Another way that particle characterization can benefit process development is through simulation, which involves using characterization data to construct mathematical models that predict process performance. These models, if robust, can be used to conduct virtual experiments.

"The big attraction of process simulation is that it allows virtual experimentation, which is cheaper and quicker than the laboratory or pilot scale equivalent," explains Kippax. "The drawback is the effort required to develop a reliable model." Despite this, however, Kippax added that he expects process simulation to become more widely used within in the industry in the coming years because of the potential it has for aiding scale up and troubleshooting.

Future advances

Meanwhile, Kippax is hopeful that there will be more advances in laser diffraction. "One goal is to make the performance gains already made more universally accessible. Greater embedded support during method development and throughout the measurement process, for example, would ensure that even inexperienced users could fully exploit the technology."
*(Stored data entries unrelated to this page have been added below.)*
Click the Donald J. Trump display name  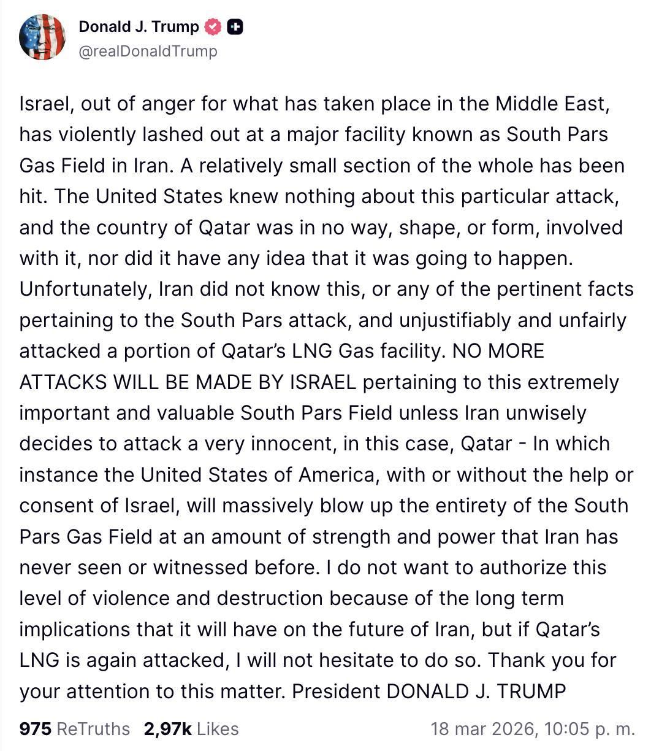pos(139,27)
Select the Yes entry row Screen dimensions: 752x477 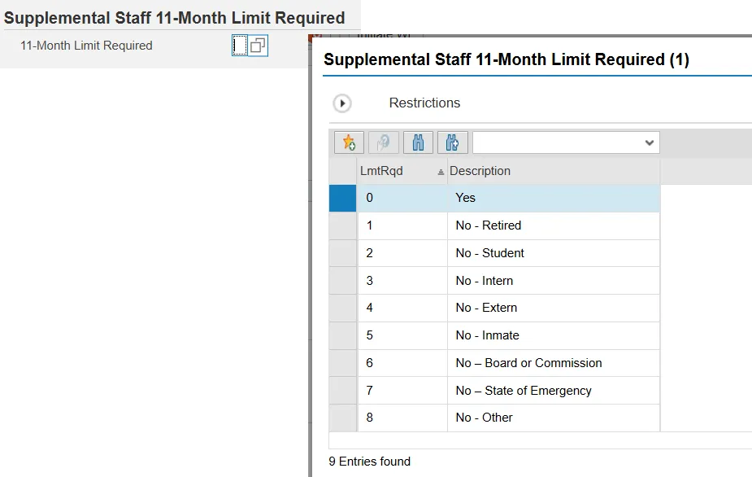click(x=465, y=198)
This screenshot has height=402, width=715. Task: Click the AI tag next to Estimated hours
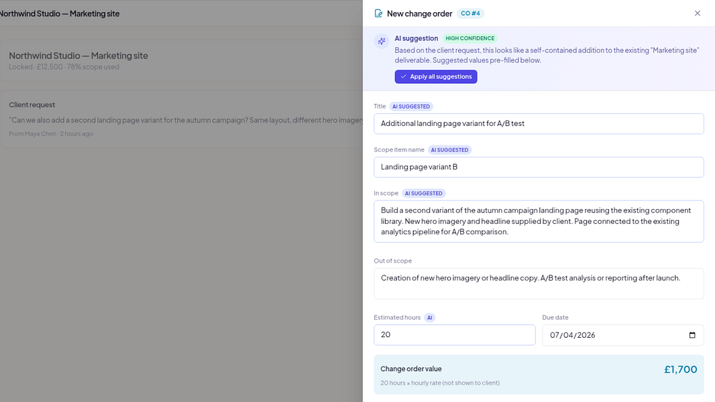tap(429, 318)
With such improvements on the horizon, industry's main challenge may not stem from technology, but rather from the skill of the operator using it. "Just because an instrument costs in excess of $100000 does not mean that the results are any better than using a sieve costing £100," says Rideal. "The old adage of 'rubbish in, rubbish out' has never been so relevant."

Reference

1. ICH, Q6A Specifications: Test Procedures and Acceptance Criteria for New Drug Products: Chemical Substances (May 2000).